THE PROBLEM — Your task is to transcribe the lines from the start of the data below through the line containing "The width and height of the screenshot is (333, 349).", inclusive, exactly as they stand and without the pictures.

THE DATA —

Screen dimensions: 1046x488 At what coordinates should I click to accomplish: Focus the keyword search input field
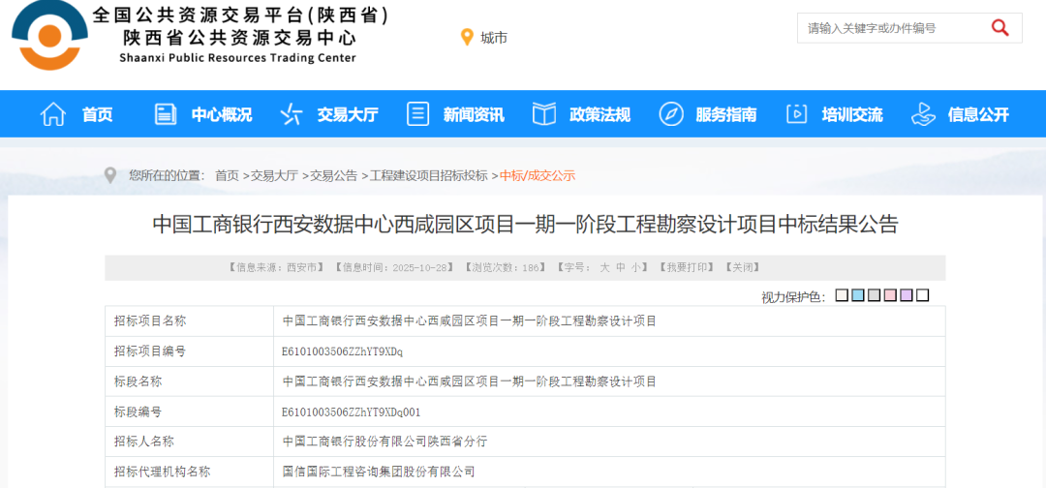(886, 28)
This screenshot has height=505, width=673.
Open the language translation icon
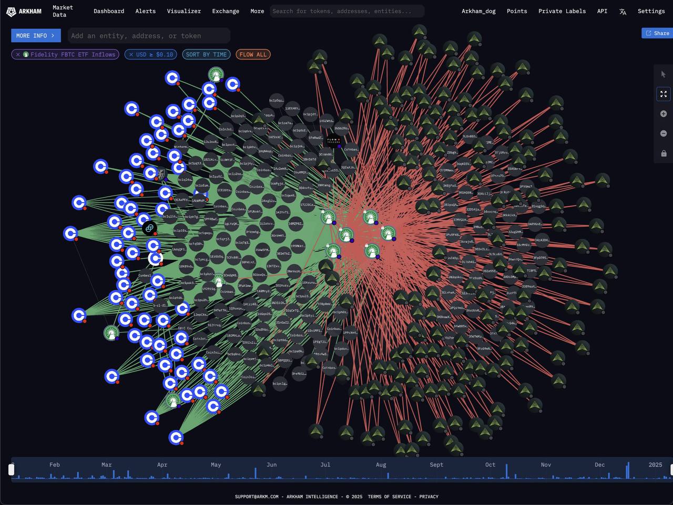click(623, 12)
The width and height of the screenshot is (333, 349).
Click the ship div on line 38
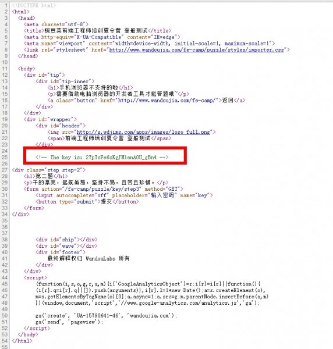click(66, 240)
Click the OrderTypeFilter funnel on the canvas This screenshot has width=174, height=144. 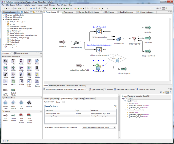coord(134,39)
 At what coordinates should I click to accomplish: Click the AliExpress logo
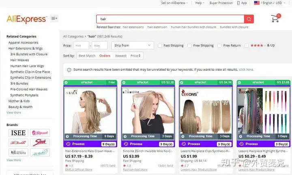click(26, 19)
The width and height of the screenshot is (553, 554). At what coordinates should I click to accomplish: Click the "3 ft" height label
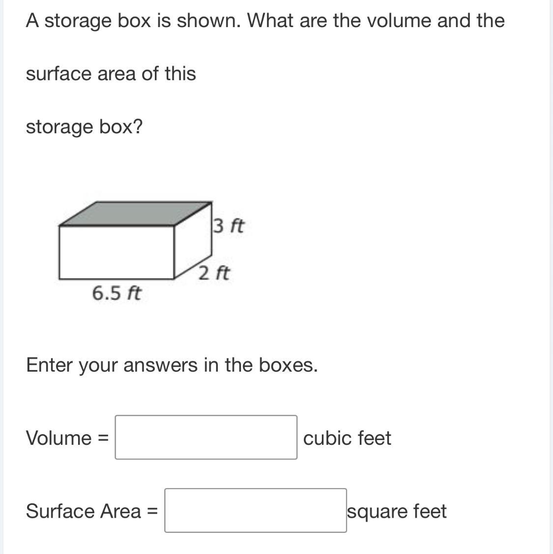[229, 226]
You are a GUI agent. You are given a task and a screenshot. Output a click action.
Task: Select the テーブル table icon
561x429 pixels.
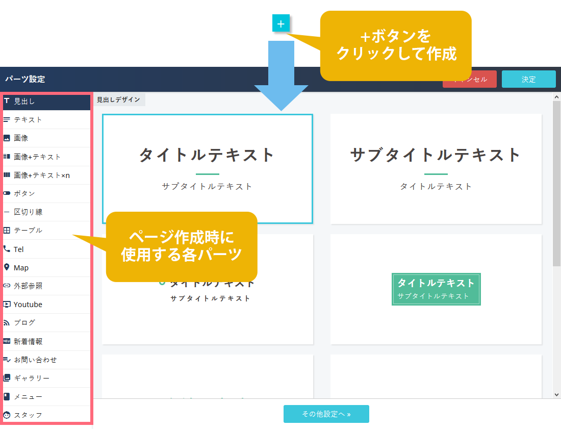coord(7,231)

THE ANSWER —
Screen dimensions: 1046x488 At what coordinates should I click to accomplish: Focus the keyword search input field
(886, 28)
This screenshot has height=505, width=673.
Open the language translation icon
click(623, 12)
The width and height of the screenshot is (333, 349).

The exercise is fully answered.